MALE: The Maldives' top judge was arrested today as security forces stormed the Supreme Court at dawn, in a deepening confrontation with President Abdulla Yameen who has declared a state of emergency in the troubled honeymoon islands.
The detention of Chief Justice Abdulla Saeed and another Supreme Court judge raised the stakes in a dramatic clash after Yameen refused to comply with an order to release nine political dissidents.
Police said both men were under investigation for corruption and that the court's top administrator had also been detained.
Yameen has presided over an escalating crackdown on dissent that has battered the image of the upmarket holiday paradise, and left almost all the political opposition jailed since he came to power in 2013.

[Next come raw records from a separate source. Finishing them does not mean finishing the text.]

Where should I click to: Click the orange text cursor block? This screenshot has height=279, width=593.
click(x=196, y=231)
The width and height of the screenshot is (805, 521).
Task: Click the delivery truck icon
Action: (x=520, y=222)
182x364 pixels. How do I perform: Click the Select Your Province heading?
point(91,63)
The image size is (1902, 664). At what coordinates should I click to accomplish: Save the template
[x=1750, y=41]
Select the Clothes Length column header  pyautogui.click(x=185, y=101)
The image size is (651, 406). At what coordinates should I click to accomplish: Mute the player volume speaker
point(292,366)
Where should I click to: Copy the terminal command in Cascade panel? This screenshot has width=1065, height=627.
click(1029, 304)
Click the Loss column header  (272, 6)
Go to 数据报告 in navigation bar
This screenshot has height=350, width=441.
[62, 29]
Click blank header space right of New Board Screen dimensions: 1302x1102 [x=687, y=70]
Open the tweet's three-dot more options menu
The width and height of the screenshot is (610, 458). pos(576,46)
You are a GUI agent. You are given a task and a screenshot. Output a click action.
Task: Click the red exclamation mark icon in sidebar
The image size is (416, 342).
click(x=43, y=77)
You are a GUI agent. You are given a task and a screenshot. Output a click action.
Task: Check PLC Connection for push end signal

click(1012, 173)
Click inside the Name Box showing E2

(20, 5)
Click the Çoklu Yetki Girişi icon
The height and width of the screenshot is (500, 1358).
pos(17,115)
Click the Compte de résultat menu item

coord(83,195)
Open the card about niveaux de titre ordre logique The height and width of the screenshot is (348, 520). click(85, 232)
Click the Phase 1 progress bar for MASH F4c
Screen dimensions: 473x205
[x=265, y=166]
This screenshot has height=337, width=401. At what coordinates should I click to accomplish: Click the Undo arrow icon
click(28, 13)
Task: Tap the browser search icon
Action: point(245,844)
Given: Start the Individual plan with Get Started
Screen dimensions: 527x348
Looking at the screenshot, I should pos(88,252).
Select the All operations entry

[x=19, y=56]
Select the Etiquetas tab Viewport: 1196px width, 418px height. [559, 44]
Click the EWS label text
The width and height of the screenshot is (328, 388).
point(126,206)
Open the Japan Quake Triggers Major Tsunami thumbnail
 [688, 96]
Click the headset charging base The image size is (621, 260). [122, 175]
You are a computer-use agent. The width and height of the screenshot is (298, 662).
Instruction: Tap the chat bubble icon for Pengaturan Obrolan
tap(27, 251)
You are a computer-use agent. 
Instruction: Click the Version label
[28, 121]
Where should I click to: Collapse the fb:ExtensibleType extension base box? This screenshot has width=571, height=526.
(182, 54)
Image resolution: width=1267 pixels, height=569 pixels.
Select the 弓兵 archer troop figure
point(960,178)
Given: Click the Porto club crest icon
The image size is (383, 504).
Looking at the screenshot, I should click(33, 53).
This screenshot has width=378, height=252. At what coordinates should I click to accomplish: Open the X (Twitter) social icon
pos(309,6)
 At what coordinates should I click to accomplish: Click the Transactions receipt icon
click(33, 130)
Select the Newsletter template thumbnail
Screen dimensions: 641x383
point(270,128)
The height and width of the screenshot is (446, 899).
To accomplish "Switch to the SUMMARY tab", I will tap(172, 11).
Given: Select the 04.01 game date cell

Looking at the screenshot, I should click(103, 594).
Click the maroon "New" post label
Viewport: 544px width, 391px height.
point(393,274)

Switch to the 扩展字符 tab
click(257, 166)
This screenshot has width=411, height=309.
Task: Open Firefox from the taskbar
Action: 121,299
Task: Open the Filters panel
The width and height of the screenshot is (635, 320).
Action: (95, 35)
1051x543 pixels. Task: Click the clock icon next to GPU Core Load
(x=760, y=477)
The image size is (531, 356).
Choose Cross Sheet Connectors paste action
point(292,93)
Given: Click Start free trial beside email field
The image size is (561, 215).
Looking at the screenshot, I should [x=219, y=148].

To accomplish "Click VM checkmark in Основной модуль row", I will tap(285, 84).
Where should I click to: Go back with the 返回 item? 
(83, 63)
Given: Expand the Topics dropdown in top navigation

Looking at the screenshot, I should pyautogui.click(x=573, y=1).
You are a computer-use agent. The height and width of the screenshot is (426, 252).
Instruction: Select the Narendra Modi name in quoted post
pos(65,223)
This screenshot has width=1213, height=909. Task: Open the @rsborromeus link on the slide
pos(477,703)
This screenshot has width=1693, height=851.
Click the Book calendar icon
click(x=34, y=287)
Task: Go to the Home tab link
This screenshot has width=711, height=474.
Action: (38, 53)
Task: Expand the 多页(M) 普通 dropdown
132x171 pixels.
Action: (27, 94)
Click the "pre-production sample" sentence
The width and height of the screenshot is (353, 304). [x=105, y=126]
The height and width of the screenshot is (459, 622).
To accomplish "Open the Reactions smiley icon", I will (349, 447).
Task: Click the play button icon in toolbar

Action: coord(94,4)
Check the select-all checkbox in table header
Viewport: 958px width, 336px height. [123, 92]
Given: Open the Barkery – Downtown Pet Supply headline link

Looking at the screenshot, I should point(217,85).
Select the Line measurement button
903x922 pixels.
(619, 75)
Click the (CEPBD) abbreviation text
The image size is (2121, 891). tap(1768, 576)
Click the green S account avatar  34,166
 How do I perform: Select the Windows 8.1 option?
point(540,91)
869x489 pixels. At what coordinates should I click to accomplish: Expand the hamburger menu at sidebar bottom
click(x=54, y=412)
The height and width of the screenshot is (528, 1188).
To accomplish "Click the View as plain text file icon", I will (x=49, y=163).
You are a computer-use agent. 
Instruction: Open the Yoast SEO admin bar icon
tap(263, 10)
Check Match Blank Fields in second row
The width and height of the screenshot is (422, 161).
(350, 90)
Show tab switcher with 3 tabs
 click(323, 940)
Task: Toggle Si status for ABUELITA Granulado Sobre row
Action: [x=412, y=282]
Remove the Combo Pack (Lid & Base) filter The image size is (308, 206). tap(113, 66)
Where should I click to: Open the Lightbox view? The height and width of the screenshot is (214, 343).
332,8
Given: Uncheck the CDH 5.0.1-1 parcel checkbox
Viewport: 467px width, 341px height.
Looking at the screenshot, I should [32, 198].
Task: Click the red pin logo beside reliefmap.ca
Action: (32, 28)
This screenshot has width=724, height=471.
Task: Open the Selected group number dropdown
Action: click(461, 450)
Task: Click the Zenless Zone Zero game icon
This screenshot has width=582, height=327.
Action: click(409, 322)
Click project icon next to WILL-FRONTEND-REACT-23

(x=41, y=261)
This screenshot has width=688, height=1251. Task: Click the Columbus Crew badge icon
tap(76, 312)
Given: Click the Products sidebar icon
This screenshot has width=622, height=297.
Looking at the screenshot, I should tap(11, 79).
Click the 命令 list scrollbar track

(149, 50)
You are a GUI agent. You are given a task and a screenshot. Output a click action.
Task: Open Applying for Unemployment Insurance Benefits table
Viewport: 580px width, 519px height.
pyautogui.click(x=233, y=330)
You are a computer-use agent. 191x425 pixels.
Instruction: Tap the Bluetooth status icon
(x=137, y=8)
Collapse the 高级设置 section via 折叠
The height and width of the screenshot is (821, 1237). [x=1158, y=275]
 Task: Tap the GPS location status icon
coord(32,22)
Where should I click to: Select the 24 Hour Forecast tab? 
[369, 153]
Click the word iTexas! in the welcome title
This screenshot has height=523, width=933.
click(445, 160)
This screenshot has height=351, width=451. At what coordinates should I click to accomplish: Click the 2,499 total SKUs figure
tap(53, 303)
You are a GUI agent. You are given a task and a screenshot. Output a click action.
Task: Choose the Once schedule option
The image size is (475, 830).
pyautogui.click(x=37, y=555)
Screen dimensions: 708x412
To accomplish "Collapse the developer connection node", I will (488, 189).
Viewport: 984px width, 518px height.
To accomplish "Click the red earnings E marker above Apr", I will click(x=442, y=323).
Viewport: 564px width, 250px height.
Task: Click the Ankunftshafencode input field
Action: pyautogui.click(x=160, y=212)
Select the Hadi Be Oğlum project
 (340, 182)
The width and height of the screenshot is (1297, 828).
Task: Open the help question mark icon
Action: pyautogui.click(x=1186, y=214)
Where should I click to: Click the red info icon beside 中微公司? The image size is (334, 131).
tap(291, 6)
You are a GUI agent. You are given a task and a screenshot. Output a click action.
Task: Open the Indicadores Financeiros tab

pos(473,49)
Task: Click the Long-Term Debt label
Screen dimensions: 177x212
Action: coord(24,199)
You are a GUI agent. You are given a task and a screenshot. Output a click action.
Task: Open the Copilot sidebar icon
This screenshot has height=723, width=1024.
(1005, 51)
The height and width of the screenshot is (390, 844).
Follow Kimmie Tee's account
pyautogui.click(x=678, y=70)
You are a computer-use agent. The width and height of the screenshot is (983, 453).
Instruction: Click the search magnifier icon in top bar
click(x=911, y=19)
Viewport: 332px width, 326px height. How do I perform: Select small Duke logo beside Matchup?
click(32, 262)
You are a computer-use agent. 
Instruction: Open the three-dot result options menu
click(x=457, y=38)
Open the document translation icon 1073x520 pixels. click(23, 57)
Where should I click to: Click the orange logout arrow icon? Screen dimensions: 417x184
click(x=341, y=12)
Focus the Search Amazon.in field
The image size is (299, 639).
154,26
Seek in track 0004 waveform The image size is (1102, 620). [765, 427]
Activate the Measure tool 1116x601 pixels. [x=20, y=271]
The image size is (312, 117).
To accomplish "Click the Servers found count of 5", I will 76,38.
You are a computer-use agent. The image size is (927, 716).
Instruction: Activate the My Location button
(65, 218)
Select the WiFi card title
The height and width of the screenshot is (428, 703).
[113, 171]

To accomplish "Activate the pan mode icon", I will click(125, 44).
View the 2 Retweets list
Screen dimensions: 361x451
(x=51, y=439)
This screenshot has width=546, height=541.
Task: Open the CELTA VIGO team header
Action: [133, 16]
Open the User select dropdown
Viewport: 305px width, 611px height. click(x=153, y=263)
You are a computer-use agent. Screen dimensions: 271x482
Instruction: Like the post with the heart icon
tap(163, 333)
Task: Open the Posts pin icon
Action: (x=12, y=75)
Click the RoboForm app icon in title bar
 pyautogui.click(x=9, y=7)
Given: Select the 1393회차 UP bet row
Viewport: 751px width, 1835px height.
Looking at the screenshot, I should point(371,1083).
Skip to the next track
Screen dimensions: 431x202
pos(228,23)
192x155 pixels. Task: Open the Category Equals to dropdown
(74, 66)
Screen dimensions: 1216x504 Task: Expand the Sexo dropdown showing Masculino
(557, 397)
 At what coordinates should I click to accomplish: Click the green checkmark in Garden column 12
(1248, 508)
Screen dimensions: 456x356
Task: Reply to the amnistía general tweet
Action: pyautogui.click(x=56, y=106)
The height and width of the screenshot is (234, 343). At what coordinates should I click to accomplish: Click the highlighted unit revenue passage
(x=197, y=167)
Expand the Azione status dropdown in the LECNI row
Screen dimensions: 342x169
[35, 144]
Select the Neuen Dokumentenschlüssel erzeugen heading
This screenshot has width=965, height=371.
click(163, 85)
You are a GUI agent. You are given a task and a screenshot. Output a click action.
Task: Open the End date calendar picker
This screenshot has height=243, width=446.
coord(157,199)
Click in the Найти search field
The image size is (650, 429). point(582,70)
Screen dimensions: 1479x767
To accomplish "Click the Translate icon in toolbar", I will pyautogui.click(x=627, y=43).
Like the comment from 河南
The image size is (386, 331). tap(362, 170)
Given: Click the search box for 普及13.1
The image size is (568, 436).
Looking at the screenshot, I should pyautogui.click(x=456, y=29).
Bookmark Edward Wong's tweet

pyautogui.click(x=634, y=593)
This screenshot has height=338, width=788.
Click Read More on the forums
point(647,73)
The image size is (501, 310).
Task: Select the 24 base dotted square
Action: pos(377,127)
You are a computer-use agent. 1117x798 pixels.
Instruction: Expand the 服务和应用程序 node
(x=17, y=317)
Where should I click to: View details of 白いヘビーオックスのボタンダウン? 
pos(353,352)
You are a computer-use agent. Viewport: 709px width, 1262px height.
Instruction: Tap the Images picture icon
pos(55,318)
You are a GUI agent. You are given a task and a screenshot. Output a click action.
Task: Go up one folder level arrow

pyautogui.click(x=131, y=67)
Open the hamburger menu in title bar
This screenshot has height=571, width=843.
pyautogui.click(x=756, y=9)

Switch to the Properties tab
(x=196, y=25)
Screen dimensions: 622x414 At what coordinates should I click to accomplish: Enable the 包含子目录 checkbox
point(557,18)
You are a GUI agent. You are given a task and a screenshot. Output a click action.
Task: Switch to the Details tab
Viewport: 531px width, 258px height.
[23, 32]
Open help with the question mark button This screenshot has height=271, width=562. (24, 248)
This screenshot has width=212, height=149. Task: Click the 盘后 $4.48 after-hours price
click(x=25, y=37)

Yesterday he even ordered the arrest of his estranged half-brother and former president Maumoon Abdul Gayoom, who had sided with the main opposition.
The 80-year-old -- president for 30 years until the country's first democratic elections in 2008 -- was taken from his home in the capital Male around midnight on Monday, according to a tweet from his daughter Yumna Maumoon.
"I have not done anything to be arrested," Gayoom said in a video message to supporters posted on Twitter.
"I urge you to remain steadfast in your resolve too. We will not give up on the reform work we are doing."
Heavily armed troops and police special operations units stormed the Supreme Court in the early hours, the court said on Twitter, as police used pepper spray to disperse hundreds of people gathered outside.
The court's shock move in support of the political dissidents on Thursday also included an order for the government to restore the seats of 12 legislators sacked for defecting from Yameen's party.
The opposition now has the majority in the assembly -- meaning they could potentially impeach the president.
But the government, which has ordered police and troops to resist any attempt to arrest or impeach Yameen, said the court was not above the law.
"The Supreme Court ruling stands in defiance of the highest authority in the country: the constitution," spokesman Ibrahim Hussain Shihab said in a statement.
"The Supreme Court must remember that it too is bound by law."
He said the government would "facilitate calm" and ensure the safety of all citizens and tourists "throughout this unusual period".
The court's decision also paved the way for exiled former president Mohamed Nasheed -- the nation's first democratically elected leader who was controversially convicted of terrorism in 2015 -- to run for president this year.
Yameen, who has faced several unsuccessful opposition attempts to impeach him for alleged corruption, responded by shuttering parliament and on Monday his administration announced a 15-day state of emergency.
"The reason for the declaration is that the Supreme Court's ruling was obstructing the functioning of the government," presidential aide Azima Shukoor said on national television.
The declaration gives sweeping powers to security forces to arrest and detain individuals, curtails the powers of the judiciary and bars parliament from impeaching Yameen.
But it must be officially conveyed to parliament within two days, according to officials.
Nasheed, who has expressed fears of unrest, said the declaration amounted to martial law, while an opposition legislator called it a "desperate move".
"(This) is tantamount to a declaration of martial law in the Maldives," Nasheed said, urging regional super power India to intervene.
Opposition legislators have also called on the international community to pressure Yameen.